19 mars 2018

Sur le vif

Interrégulation : la Cour des comptes demande au Gouvernement de tirer les conséquences de la transformation de la DGCCRF en régulateur autonome, actif dans le numérique

par Marie-Anne Frison-Roche

Un "référé" émis par la Cour des comptes n'est pas un acte juridictionnel.
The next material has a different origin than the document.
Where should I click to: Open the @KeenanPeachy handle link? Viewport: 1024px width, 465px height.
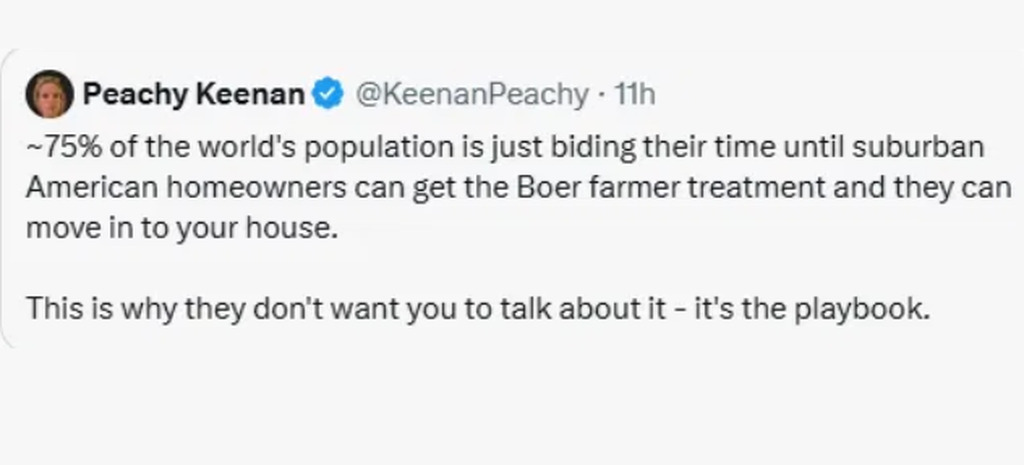(472, 94)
Il s'agit d'une question adressée au Gouvernement, ce qualification de "référé" signifiant qu'une réponse doit être apportée par celui-ci à la Cour.

Le 17 décembre 20177,, la Cour des comptes a émis un référé à l'adresse de deux ministres, celui de l'économie et des finances d'une part, celui de la justice d'autre part, concernant la Direction générale de la concurrence, de la consommation et de la répression des fraudes (DGCCRF).

Son objet est "L'action de la Direction générale de la concurrence, de la consommation et de la répression des fraudes (DGCCRF) en matière de protection économique du consommateur".

Il rappelle ce qu'est la protection du consommateur : il s'agit de son "information claire et loyale lors de son acte d'achat".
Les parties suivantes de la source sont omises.